● ACCIONES REQUERIDAS
a – Copia del texto sobre la precariedad en la hostelería el fragmento que va desde "Articulaciones de la" hasta "la planta baja.".
b – Escribe lo que sigue al texto sobre la precariedad en la hostelería, empezando justo después de su última oración.

Articulaciones de la manos doloridas y espalda encorvada… Bombea la sangre sobre las sienes tras 12 horas de carrera sin más rumbo que la satisfacción de un comensal impávido. Retumban los gritos del dueño de turno que desearía recuperar la vieja costumbre del látigo.
«Aquí se sabe cuando se entra pero no cuando se sale, porque ya se sabe…», es una de las pocas condiciones y recursos de persuasión de los que se valen los gerentes de locales de alto copete ante la necesidad y búsqueda intrépida de una vida estable o un ascensor social, que solamente se construyó con el botón de la planta baja.
Este podría ser el relato de los años más largos de mi vida, pero no pretendo hacer una exposición individual de un problema tangible y extrapolable a tantos y tantos casos…
Bajo platos de último diseño y el auge de la innovación en el campo culinario, que nunca implica el descenso del hambre, por el contrario, ha significado la perpetuación de la precariedad laboral.

Entradas de datos recopiladas:
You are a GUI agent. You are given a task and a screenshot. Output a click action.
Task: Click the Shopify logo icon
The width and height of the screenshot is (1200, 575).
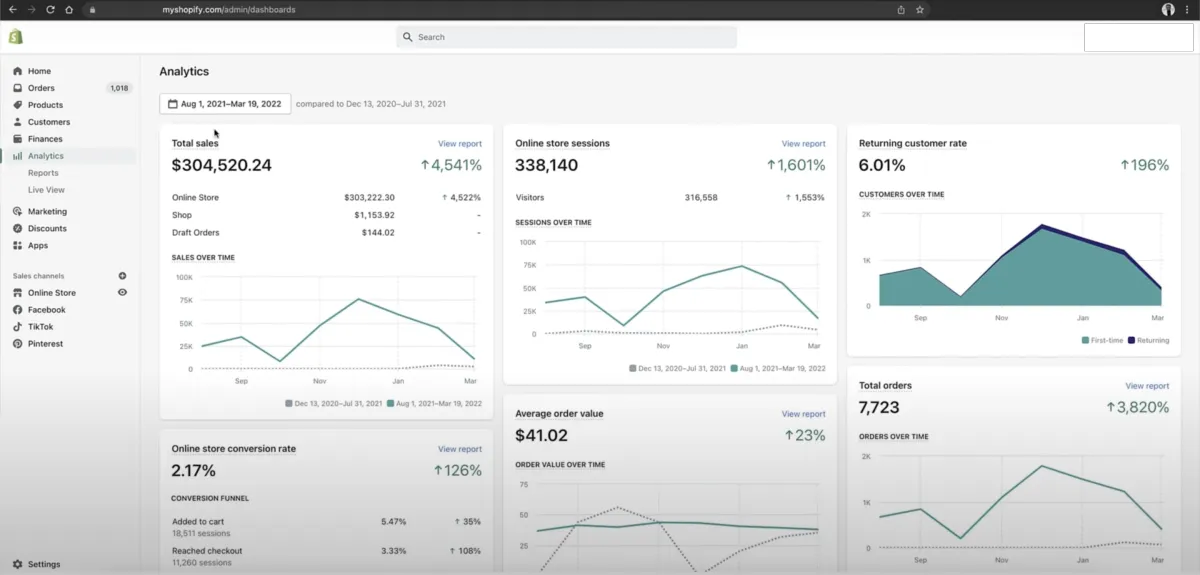click(x=15, y=37)
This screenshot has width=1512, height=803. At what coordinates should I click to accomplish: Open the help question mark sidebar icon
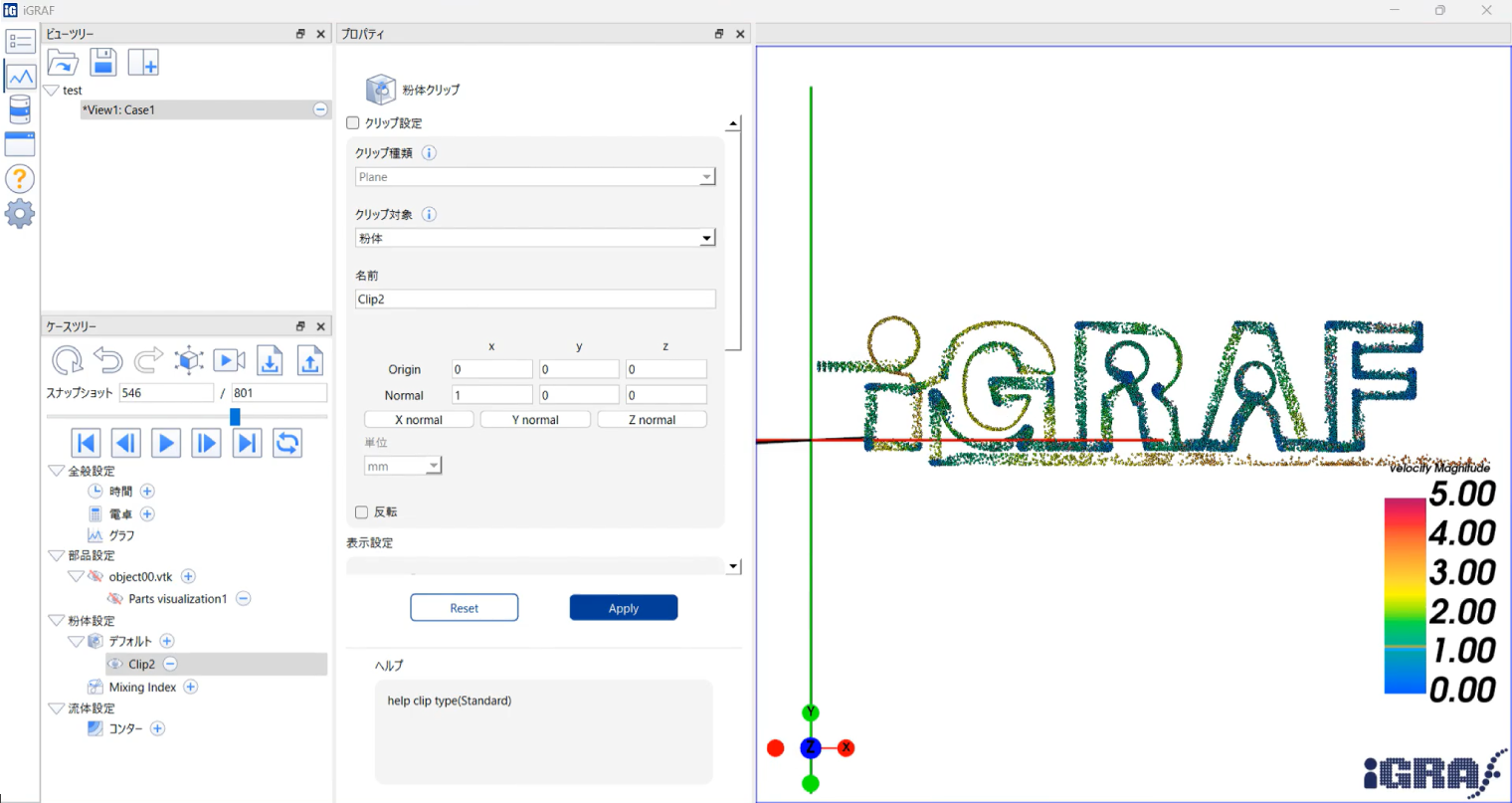[20, 179]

● RESPUESTAS ESCRITAS
a –
Articulaciones de la manos doloridas y espalda encorvada… Bombea la sangre sobre las sienes tras 12 horas de carrera sin más rumbo que la satisfacción de un comensal impávido. Retumban los gritos del dueño de turno que desearía recuperar la vieja costumbre del látigo.
«Aquí se sabe cuando se entra pero no cuando se sale, porque ya se sabe…», es una de las pocas condiciones y recursos de persuasión de los que se valen los gerentes de locales de alto copete ante la necesidad y búsqueda intrépida de una vida estable o un ascensor social, que solamente se construyó con el botón de la planta baja.

b –
Previo a la pandemia una de Encuesta de Población Activa (EPA) ya se reflejaba que el sector «destaca por el volumen de las horas extraordinarias no pagadas y, sobre todo, porque durante los últimos cinco años estas incluso han superado a las remuneradas».
Esto solamente expone un ápice sumergido de la criminalidad de los tiburones que ahora lloran por no encontrar más presas. Quizá la pandemia dio fuerzas para huir, porque antes las bocanadas de aire se ahogaban en la temporalidad. Un tercio de los contratos, el 30-31%, de los firmados en los últimos tiempos en el sector responden a obra y servicio.
Todo ello guarnecido con la galantería de cara a la galería, propuestas empaquetadas con la falsa y presuntuosa idea de oportunidad, que no es otra cosa que la necesidad.
Pese al lastimoso relato de los empresarios del sector – y mi falsa ilusión por reventar la burbuja – la contratación en el sector ha crecido un 65% desde el fin del estado de alarma, pero nada cambia, el 90% de estos nuevos trabajadores fueron, de nuevo, temporales.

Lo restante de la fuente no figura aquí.